As I’m always searching for the best antifouling coating I asked BoatSpray if they could coat our rudder. Brian Kent, current manager of BoatSpray said that since the importer/distributor of Coppercoat had recently come to the yard to do several Coppercoat coatings, he’d prefer to have him apply it to ensure we’d be starting with the best possible coverage.
The US-importer stresses that it is critical to sand the water-based epoxy after it has cured, enabling the copper, not the epoxy to be in direct contact with the seawater.
Once the Coppercoat was applied by the distributer and cured, we sanded the starboard side fairly aggressively, in accordance with the attached sanding instructions, until it was nearly free of dimples. The port side was sanded lightly.
Our results after 10,000 miles and 30 weeks was that a substantial amount of slime would occur on the rudder. The port side fared well, but by midseason the starboard side had numerous barnacles adhering to it.

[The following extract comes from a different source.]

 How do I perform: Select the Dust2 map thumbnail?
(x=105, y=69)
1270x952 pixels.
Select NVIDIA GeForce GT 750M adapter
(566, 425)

Without a doubt, the Coppercoat coated rudder required more frequent sponging or scrubbing than the Micron 77 coated hull. PS contributors Patrick and Rebecca Childress noted that the guidelines for application were hard to match, and this may have impacted performance (see https://bit.ly/3agsuOo). In our case, the starboard side was sanded very aggressively to match the photographs indicated in the US distributors guidelines. The cleaner, port side was not sanded as aggressively.
As we’re now recoating the starboard side of the rudder I’m curious to see how many years it would take for the cost of Coppercoat to beat the cost of Micron.
Amanda and John Neal spend seven months at sea sailing 10,000 miles a year while leading sailing training expeditions. The have more than 750,000 sea miles combined experience.